Runtime: Support .NET 5 on Apple Silicon with Rosetta 2 emulation

Created on 18 Nov 2020  ·  21Comments  ·  Source: dotnet/runtime

Apple has announced plans to transition its Mac hardware line to a new Arm64-based chip that they refer to as “Apple Silicon”.

Initial .NET support will be through .NET running on the Rosetta 2 emulator. Longer term native support for Apple Silicon is planned for .NET 6.

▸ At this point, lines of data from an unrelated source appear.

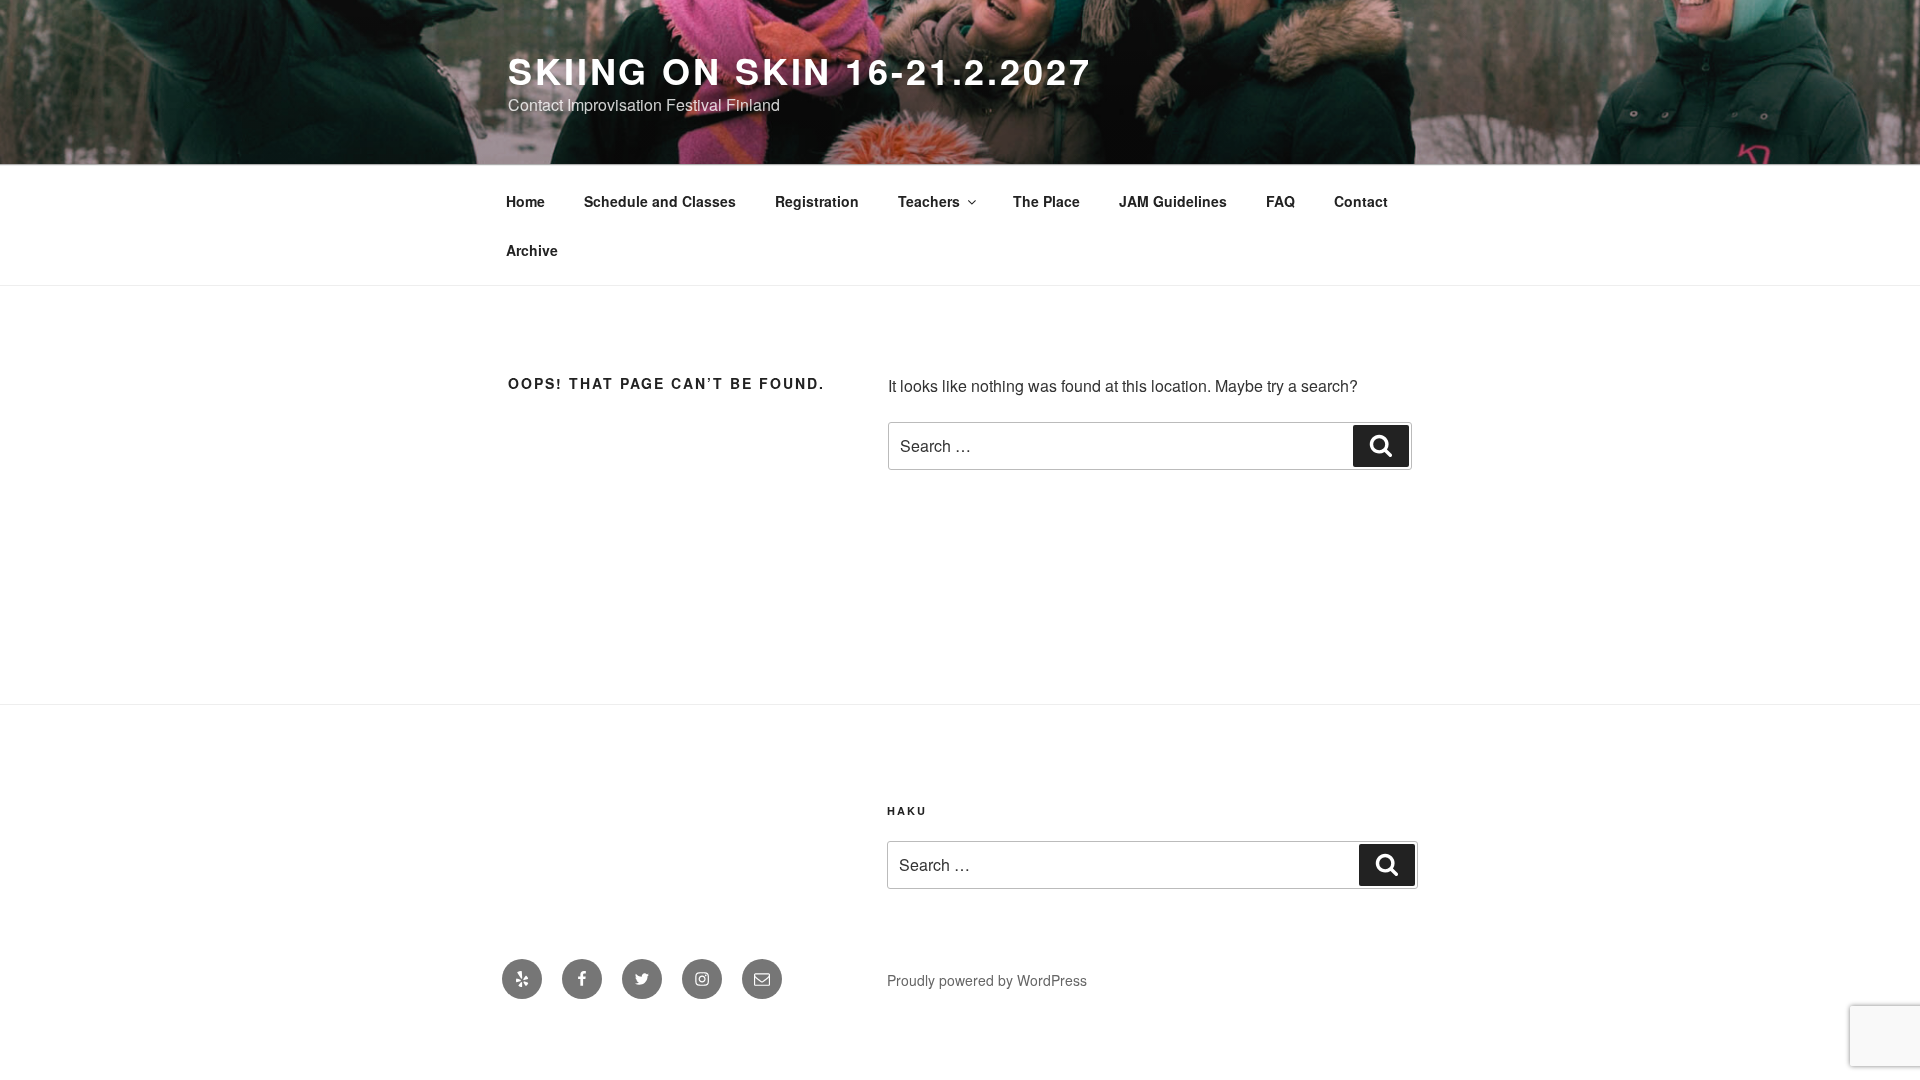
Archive (532, 250)
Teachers (929, 201)
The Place (1046, 201)
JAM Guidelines (1173, 201)
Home (525, 201)
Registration (817, 201)
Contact (1361, 201)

While it is hoped that Rosetta 2 emulation will just work, the .NET runtime is complicated and real issues will make this a non-trivial task.

Current known issues

  • [ ] Apple Silicon uses a 16K memory page size. The .NET 5 stack probe code doesn't handle this yet. #45226. Per Apple this only affects the DTK and is fixed on M1 Silicon.
  • [ ] Rosetta 2 emulation crashes with a fatal failure when calling with thread_get_state x86_FLOAT_STATE64. This is because the emulator does not emulate AVX support, but the function should simply return an error.
  • [ ] Rosetta 2 emulation doesn't populate exceptionState.__trapno for other kernel entry than hardware exceptions (for example for syscalls). This means we fail to inject code necessary for garbage collection and sometimes deadlock.
  • [ ] With #45226 & https://github.com/janvorli/runtime/commit/aee81acd99b9c0e6a406bad3b98c278669c7cc67 19 runtime tests are failing under Rosetta 2 emulation which pass on macOS native x64
Team Epic arch-arm64 area-VM-coreclr os-mac-os-x-big-sur runtime-coreclr

Most helpful comment

@sdmaclea I'm the main developer of Rosetta 2, and I'm particularly interested in the last item that you mention:

Several hundred runtime tests are failing under Rosetta 2 emulation which pass on macOS native x64

What's the simplest set of commands I can run on a runtime checkout to see these failures? I'm not completely clear on which combination of Release/Debug components I should be using.

All 21 comments

I couldn't figure out the best area label to add to this issue. If you have write-permissions please help me learn by adding exactly one area label.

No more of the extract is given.